» **TEXTO**:
□ □ □ □ □ □ □

Em sua estréia no documentário, Masagão não
se preocupou em ser fiel ao espírito do festival que promove e
rodou um filme de 70 minutos de duração.
"Ele fala de um
tema amplo, que é a banalização da morte e, portanto,
da vida", informa o cineasta. Tudo começou com uma bolsa que
ele recebeu da Fundação MacArthur. Masagão passou
a estudar intensivamente o século 20. Segundo ele, em nenhuma outra
época da história da humanidade a dualidade criação-destruição
manifestou-se com tanto vigor. O século testemunhou o grande salto
à frente da tecnologia, mas, também, as duas guerras mais
sangrentas de todos os tempos.
A idéia inicial
era reunir imagens que discutissem esses conceitos e produzir um CD-ROM.
À medida que o trabalho ia se desenvolvendo, Masagão notou
que tinha em mãos um material tão rico que dele poderia
tirar um filme.
Pesquisa
- Para dar consistência à sua pesquisa, Masagão viajou
para Paris e Nova York. Garimpou imagens em arquivos, reviu filmes, vasculhou
antigos cinejornais. Confrontou imagens de pessoas famosas com a de ilustres
desconhecidos. E passou a criar pequenas histórias com aqueles
personagens. Imaginou, por exemplo, que um determinado operário,
que trabalhara 40 anos na Renault, torcia para certo time de futebol.
Ou que uma senhora, anônima, que aparecia num filmete dos anos 30,
conhecia uma receita de bolo que a tornava famosa - pelo menos na família
e entre os vizinhos.

□ □ □ □ □ □ □

» **QUESTÕES E TAREFAS**:
(A) Quais números escritos em algarismos aparecem no texto sobre o documentário de Masagão?
(B) Como o texto sobre o documentário de Masagão poderia prosseguir? Escreva a continuação a partir da última frase.

□ □ □ □ □ □ □

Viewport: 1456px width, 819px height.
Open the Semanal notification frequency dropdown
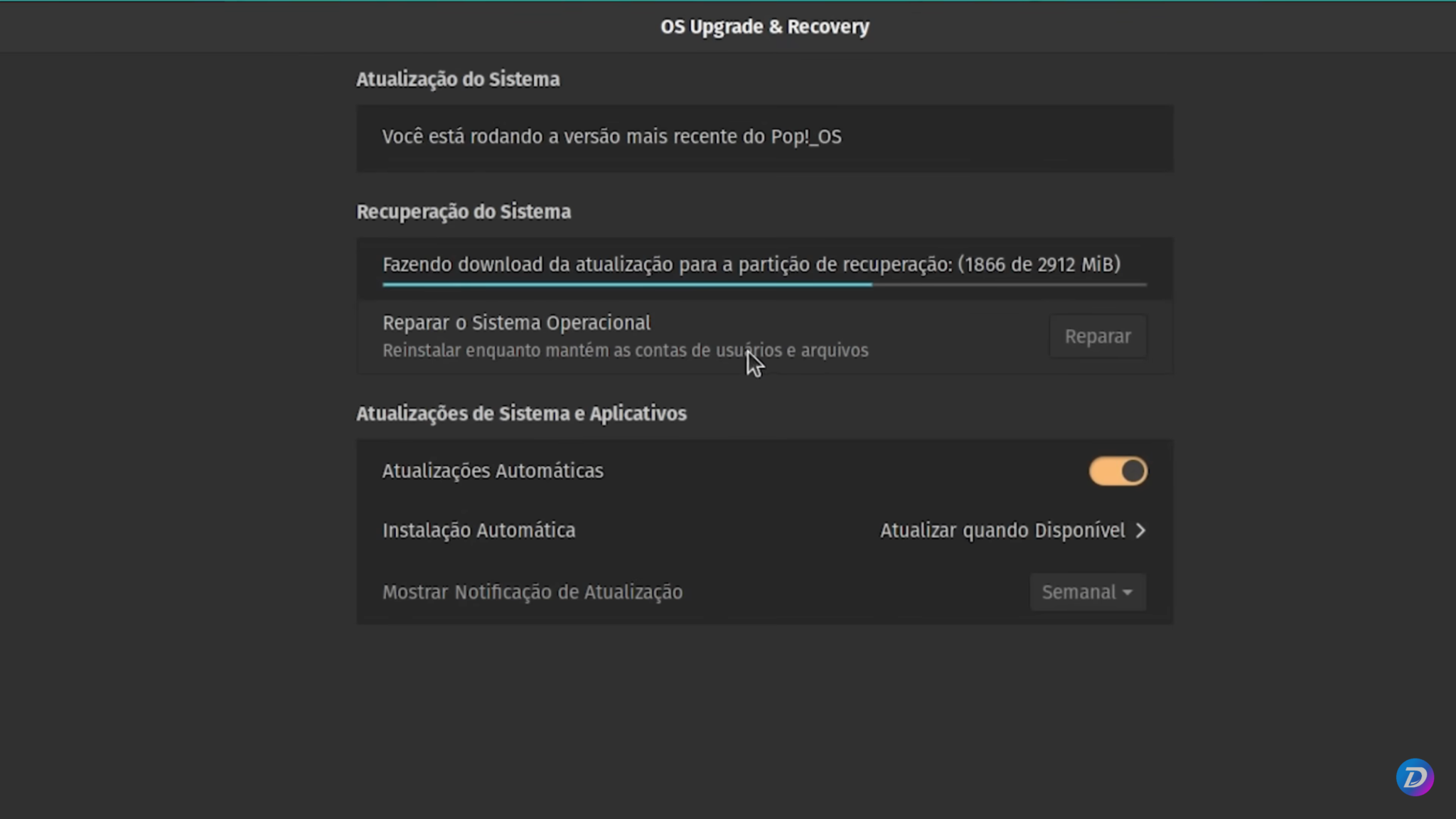pos(1087,592)
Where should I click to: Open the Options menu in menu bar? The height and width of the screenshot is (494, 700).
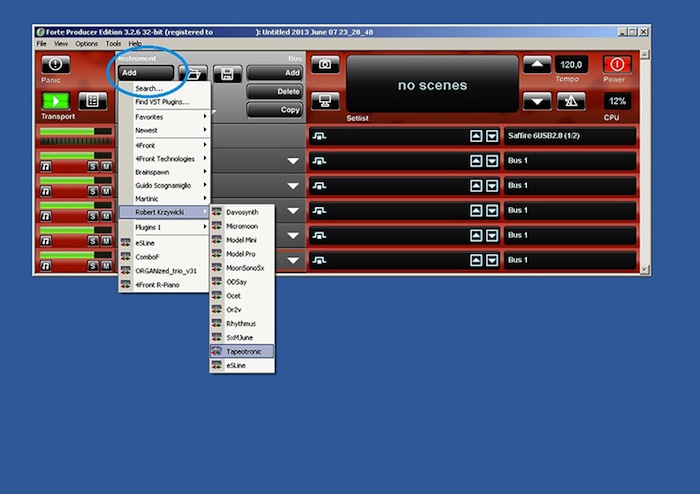coord(87,44)
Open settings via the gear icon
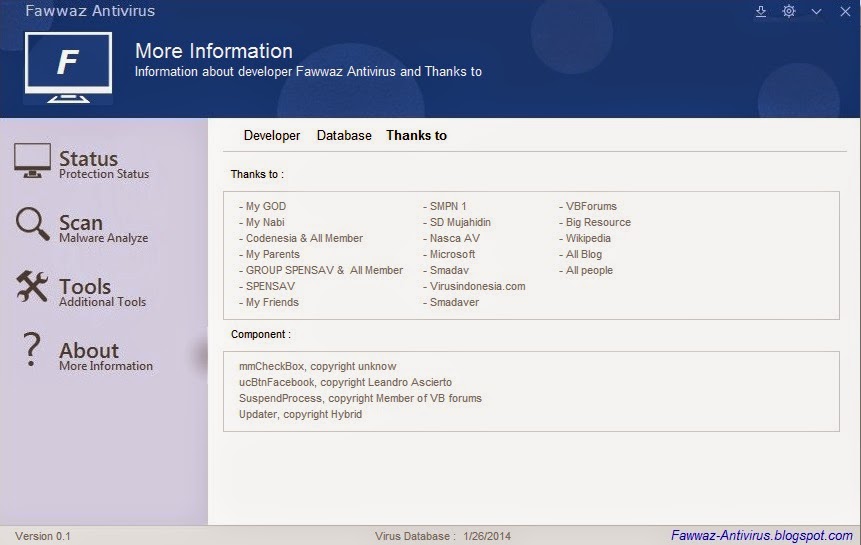This screenshot has width=861, height=545. pos(789,11)
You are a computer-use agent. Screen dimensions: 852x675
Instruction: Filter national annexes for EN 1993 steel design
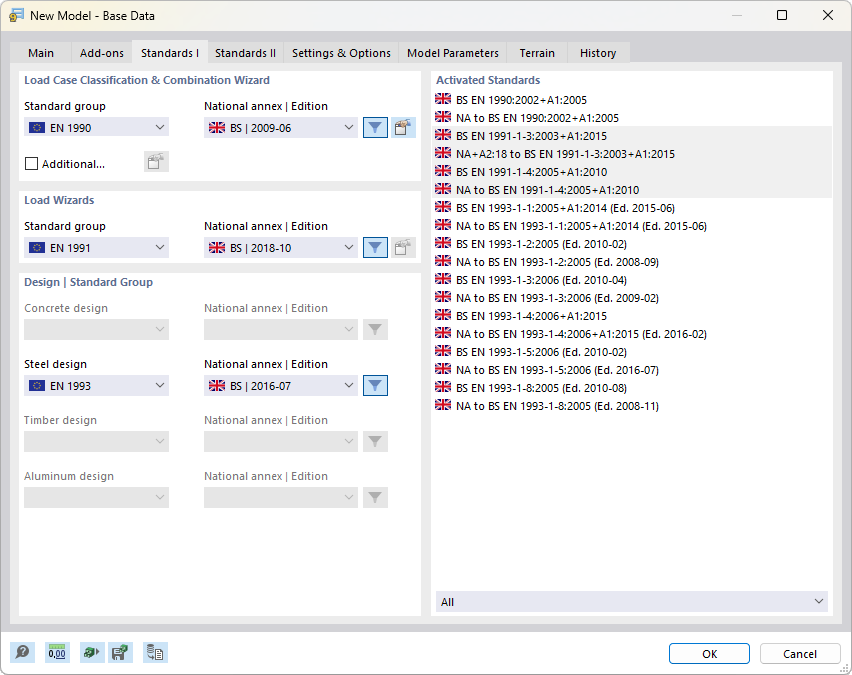375,385
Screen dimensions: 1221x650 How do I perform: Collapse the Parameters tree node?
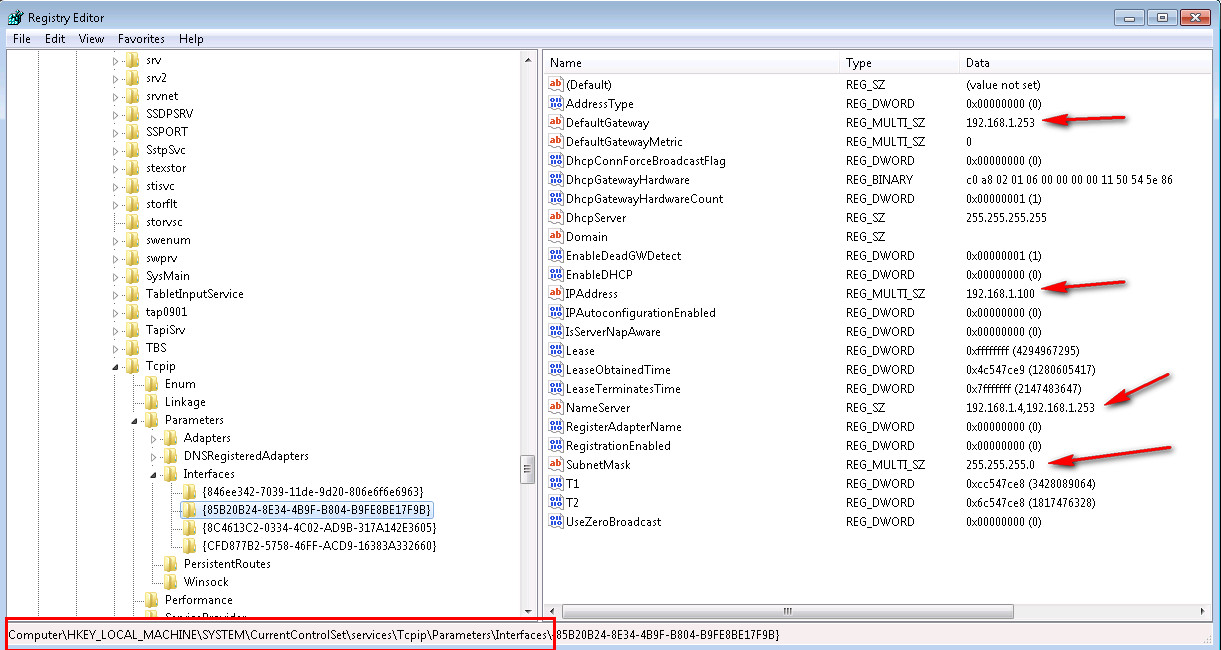pos(134,421)
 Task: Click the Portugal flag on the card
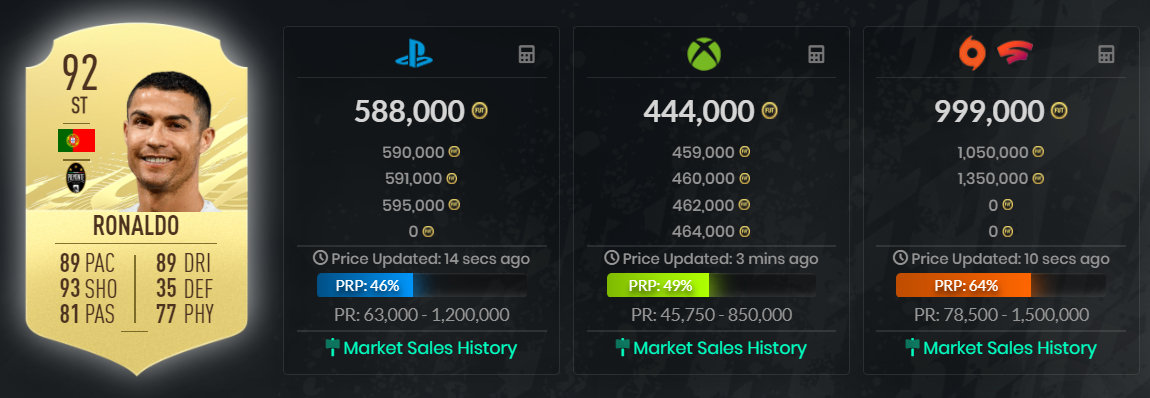pos(76,141)
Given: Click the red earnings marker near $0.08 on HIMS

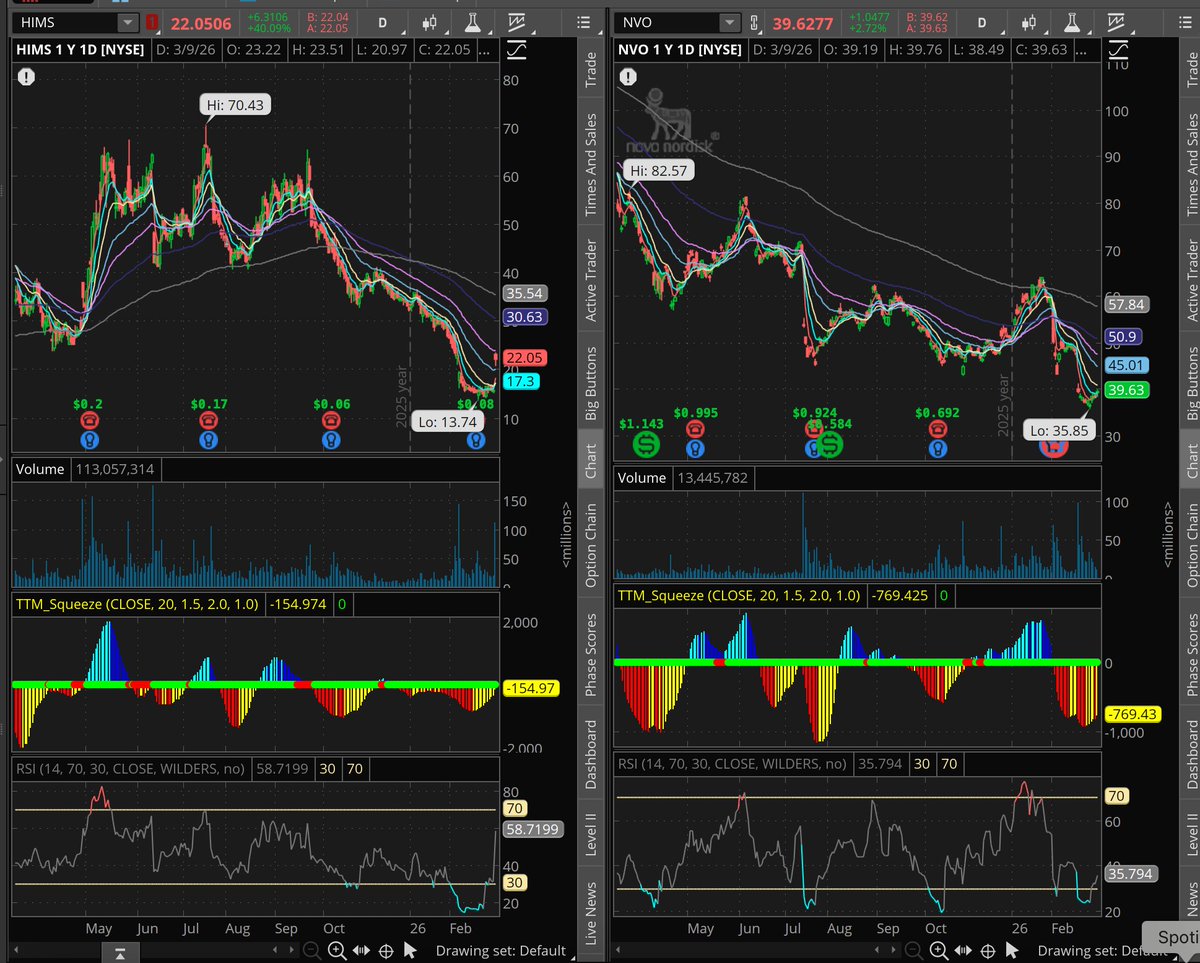Looking at the screenshot, I should 476,422.
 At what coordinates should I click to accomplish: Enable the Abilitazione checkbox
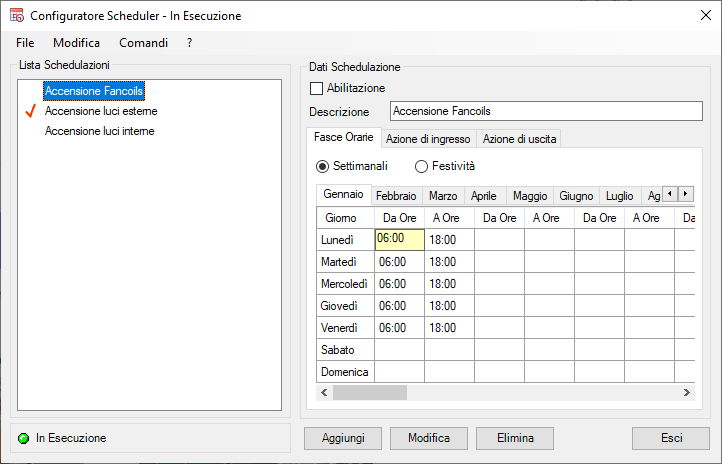(x=317, y=88)
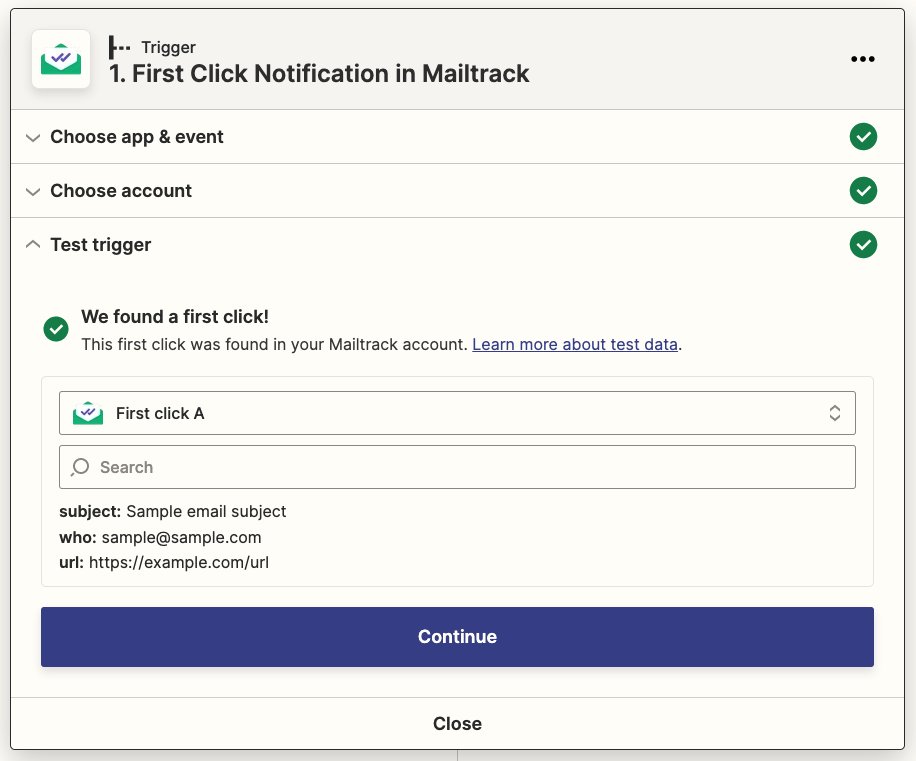Click green checkmark on Choose account row

click(862, 191)
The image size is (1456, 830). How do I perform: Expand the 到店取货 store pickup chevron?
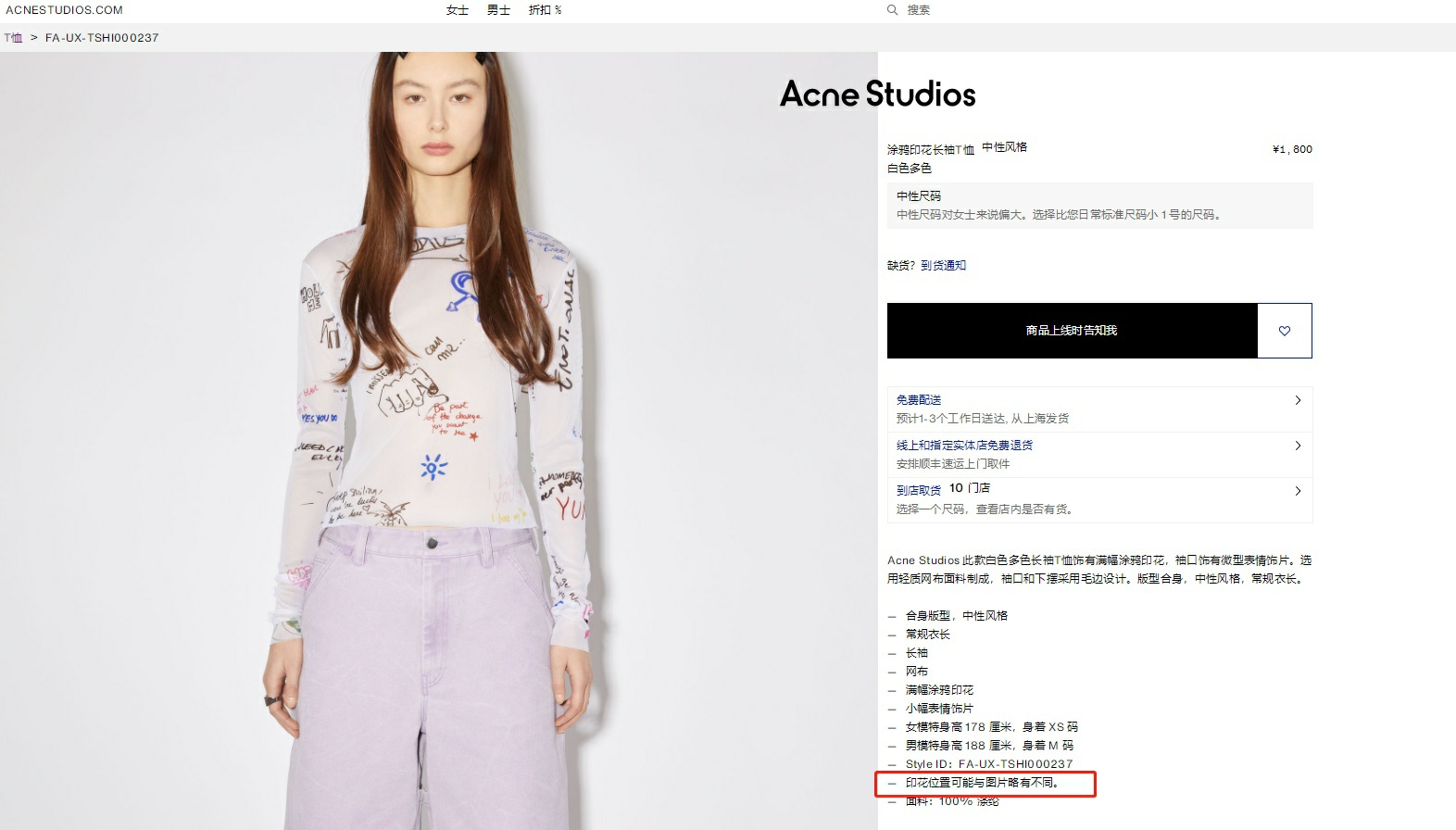1298,491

□ □ □ □ □ □ □

» **RESPOSTAS**:
(A) 70, 20, 40 e 30

(B)
"Comecei a imaginar
como aquelas vidas extintas podiam conectar-se aos grandes fatos históricos
do século", conta. Eram aquelas pessoas, anônimas, pouco
charmosas, em geral consideradas nulas do ponto de vista da interferência
na ordem das coisas, que davam "consistência carnal" aos
grandes acontecimentos, às tendências mais importantes, às
mudanças de comportamento ao longo do século.
Políticos
- Ao mesmo tempo, mostra cenas com os grandes ditadores do nosso tempo,
Hitler, Stalin, Mussolini, Pol Pot, Pinochet. Políticos de influência
decisiva, como Churchill, Roosevelt, Kennedy. A tentativa é sempre
a mesma: conectar o grande ao pequeno e vê-los como partes distintas
de um mesmo e único processo.
Para manter a unidade
conceitual de um filme de tamanha abrangência, Masagão cercou-se
de algumas garantias teóricas. As idéias iniciais surgiram
em um curso que ele fazia com o historiador Nicolau Sevcenko. "Saía
das aulas com a cabeça a mil, fervilhando de idéias novas,
só conseguia dormir lá pelas 3 horas", conta.
A partir das indicações
de Sevcenko, Masagão tornou-se um devoto de A Era dos Extremos,
livro com vocação de clássico lançado em 1994
por Eric Hobsbawn. O historiador, marxista, dá um subtítulo
interessante ao seu livro: O Breve Século 20 (1914-1991). Quer
dizer, em sua periodização, o século 19, a belle
époque, vai até o começo da guerra de 1914, quando
a sofisticada civilização européia se degradou nas
trincheiras do primeiro grande conflito em escala mundial. E o século
20, iniciado sob o signo da destruição, prossegue, capengando,
até 1991, quando a União Soviética deixa formalmente
de existir.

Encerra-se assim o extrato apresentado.